======== Source extract ========

Divorce (March 16, 2005)

Dear Zelda:

What a pleasant surprise to see you are now going to have your own column! I value your opinion so much.  I would like to pose a question for you. About 2 years ago, my then husband, decided to call it quits. He apparently felt he could find better out there, but...to this day, I think he is still searching.  The real question is that I still hold all that has happened soooooo fresh in my mind and would really love to get beyond that.  Do you happen to have any clues as to how I could?  I know one of your posters is a good start, the one with you holding a gun, but I don't think that would be so nice. I keep it right in front of me as an emergency plan.  Why let him off easy though, LOL.  Any of your wisdom will be appreciated.  Thanks so much!

========

- Short exercise 1 -
Quote every sentence in the letter to Zelda that begins with the word "I".

======== Extracted data ========

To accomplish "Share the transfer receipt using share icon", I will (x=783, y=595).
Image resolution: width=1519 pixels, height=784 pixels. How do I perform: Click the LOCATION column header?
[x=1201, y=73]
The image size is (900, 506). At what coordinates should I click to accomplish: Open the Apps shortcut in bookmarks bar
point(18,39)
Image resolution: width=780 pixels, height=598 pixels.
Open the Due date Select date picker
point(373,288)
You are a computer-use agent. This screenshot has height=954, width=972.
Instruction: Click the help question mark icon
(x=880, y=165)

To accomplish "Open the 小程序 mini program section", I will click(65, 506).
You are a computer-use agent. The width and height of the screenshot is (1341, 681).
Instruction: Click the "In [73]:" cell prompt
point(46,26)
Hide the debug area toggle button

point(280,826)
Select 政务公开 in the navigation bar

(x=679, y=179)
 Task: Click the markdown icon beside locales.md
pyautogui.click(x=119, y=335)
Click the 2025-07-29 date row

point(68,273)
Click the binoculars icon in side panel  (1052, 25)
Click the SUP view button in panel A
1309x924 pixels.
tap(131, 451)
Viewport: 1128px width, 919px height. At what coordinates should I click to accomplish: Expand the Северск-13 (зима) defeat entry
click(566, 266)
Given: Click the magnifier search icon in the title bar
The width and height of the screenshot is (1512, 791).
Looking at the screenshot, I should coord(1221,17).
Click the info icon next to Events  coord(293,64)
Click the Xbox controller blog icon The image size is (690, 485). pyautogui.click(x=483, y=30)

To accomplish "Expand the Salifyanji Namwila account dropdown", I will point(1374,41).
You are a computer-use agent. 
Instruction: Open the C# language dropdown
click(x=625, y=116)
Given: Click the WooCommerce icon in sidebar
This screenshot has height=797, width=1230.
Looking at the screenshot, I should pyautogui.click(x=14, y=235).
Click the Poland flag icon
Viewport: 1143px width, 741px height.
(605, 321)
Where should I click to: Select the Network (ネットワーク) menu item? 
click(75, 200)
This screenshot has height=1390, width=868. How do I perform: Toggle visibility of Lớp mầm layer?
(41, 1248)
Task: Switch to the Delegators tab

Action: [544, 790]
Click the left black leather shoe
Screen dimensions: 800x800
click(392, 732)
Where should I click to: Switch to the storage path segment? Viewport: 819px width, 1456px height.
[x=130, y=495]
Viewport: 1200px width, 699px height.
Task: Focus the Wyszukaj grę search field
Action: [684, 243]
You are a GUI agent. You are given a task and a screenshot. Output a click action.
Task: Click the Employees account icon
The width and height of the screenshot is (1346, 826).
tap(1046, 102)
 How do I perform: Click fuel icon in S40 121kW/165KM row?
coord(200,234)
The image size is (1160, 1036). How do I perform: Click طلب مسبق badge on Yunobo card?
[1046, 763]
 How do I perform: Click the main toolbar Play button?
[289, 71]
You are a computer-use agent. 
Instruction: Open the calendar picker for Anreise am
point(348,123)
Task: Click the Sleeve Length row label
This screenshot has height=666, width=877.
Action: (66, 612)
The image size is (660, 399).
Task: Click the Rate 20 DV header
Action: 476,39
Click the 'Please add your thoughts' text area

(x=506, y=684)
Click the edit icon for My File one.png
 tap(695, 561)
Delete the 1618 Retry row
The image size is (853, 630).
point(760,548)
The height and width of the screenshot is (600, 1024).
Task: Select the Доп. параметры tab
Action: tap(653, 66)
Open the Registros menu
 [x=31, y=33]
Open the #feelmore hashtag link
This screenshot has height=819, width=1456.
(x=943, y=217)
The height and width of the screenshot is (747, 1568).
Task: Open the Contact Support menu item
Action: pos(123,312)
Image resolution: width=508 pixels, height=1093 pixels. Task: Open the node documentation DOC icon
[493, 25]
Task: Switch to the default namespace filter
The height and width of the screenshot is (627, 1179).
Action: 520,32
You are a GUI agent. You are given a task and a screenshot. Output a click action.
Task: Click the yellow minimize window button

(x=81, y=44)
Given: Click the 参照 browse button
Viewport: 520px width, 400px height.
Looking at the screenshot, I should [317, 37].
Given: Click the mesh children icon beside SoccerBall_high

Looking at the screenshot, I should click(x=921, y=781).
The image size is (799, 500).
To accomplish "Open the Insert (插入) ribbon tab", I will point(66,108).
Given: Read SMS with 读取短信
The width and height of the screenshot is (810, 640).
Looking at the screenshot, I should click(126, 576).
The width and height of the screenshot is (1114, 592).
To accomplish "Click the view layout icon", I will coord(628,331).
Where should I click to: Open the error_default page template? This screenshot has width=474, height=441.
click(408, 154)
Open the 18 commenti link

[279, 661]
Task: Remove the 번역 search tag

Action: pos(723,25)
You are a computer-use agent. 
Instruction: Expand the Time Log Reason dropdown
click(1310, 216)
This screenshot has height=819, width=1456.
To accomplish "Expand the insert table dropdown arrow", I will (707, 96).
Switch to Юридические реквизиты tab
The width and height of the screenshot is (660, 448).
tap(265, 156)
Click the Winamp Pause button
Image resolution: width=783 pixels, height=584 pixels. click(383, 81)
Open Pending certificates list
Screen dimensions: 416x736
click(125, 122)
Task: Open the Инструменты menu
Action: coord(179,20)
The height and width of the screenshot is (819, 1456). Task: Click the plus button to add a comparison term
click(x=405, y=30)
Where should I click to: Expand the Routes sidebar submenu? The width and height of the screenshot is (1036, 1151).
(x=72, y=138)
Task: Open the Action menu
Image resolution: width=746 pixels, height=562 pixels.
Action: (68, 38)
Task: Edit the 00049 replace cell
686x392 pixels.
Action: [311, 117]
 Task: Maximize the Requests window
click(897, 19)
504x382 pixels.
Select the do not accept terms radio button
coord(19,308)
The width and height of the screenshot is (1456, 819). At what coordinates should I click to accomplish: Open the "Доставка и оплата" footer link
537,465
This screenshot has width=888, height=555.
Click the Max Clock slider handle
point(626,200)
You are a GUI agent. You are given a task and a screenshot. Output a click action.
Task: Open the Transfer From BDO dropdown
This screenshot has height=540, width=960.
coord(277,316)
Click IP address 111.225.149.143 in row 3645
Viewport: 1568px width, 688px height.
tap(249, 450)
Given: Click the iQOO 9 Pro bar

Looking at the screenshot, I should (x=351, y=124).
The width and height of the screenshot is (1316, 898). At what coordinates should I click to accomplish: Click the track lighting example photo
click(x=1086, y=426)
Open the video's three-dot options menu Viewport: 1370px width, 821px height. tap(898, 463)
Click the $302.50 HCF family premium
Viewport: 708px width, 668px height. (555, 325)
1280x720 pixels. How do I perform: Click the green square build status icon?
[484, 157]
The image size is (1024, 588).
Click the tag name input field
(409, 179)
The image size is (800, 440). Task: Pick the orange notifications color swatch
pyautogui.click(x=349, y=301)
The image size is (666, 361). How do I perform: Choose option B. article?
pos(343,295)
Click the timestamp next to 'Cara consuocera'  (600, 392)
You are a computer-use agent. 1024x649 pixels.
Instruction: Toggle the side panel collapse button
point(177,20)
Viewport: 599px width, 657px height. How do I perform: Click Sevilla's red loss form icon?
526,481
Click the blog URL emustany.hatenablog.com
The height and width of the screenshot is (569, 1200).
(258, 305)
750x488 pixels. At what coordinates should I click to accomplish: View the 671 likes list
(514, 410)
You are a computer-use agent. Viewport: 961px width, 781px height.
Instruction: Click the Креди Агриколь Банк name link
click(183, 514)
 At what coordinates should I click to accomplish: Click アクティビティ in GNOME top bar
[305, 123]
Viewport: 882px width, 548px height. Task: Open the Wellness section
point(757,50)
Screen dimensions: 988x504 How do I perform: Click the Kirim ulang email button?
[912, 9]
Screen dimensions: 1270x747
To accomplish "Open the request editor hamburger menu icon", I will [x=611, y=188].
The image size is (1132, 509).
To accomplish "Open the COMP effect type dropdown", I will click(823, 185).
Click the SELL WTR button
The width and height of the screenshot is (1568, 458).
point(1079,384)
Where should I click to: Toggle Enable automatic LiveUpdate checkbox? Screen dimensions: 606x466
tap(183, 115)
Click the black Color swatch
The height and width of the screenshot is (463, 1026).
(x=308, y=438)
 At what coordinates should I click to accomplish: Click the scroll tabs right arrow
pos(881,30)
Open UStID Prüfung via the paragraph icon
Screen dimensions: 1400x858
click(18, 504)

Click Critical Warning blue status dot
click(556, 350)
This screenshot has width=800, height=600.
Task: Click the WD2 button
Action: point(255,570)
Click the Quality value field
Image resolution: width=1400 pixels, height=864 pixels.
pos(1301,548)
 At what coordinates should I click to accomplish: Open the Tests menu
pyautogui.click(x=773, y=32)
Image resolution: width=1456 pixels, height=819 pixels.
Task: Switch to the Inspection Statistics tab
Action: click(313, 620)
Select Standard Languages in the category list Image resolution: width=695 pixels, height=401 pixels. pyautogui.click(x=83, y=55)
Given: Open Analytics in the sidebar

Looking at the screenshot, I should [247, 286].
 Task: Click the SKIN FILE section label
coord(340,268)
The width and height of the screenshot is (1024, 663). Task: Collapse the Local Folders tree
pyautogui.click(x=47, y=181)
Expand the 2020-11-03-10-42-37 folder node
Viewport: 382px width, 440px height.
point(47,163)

========

- Short exercise 2 -
In the entries, swap "dropdown" for "drop-down list" in the stretch from the line containing "Given: Click the magnifier" through the line containing "click(x=625, y=116)". Return only those lines, with nothing else changed.

- Right answer 1 -
- I value your opinion so much.
- I would like to pose a question for you.
- I know one of your posters is a good start, the one with you holding a gun, but I don't think that would be so nice.
- I keep it right in front of me as an emergency plan.

- Right answer 2 -
Given: Click the magnifier search icon in the title bar
The width and height of the screenshot is (1512, 791).
Looking at the screenshot, I should coord(1221,17).
Click the info icon next to Events  coord(293,64)
Click the Xbox controller blog icon The image size is (690, 485). pyautogui.click(x=483, y=30)

To accomplish "Expand the Salifyanji Namwila account drop-down list", I will point(1374,41).
You are a computer-use agent. 
Instruction: Open the C# language drop-down list
click(x=625, y=116)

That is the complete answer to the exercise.